- **TASK INPUT**

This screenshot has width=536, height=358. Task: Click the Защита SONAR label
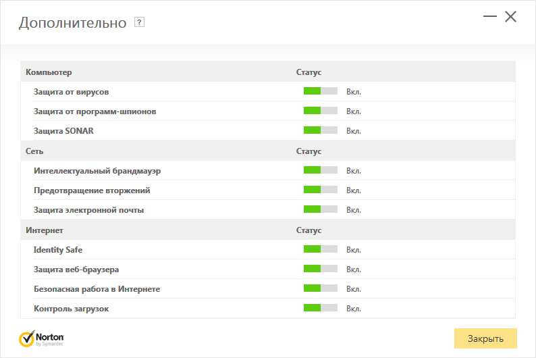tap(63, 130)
--
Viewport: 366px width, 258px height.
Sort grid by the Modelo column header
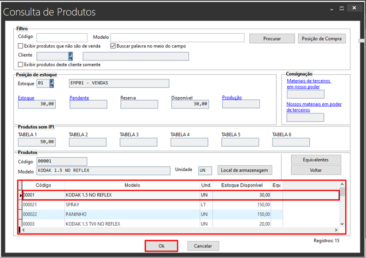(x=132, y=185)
...
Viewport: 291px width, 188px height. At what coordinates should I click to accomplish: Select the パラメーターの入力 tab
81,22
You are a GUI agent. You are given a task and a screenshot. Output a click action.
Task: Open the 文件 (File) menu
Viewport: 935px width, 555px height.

- **WHAT NEEDS TO BE DONE**
Copy out each line of the data above, exactly, if it lies between the line holding "Task: Open the 文件 (File) menu" and the line holding "Viewport: 935px width, 555px height.", inclusive; copy no other line.

- **RESPONSE AREA**
Task: Open the 文件 (File) menu
Viewport: 935px width, 555px height.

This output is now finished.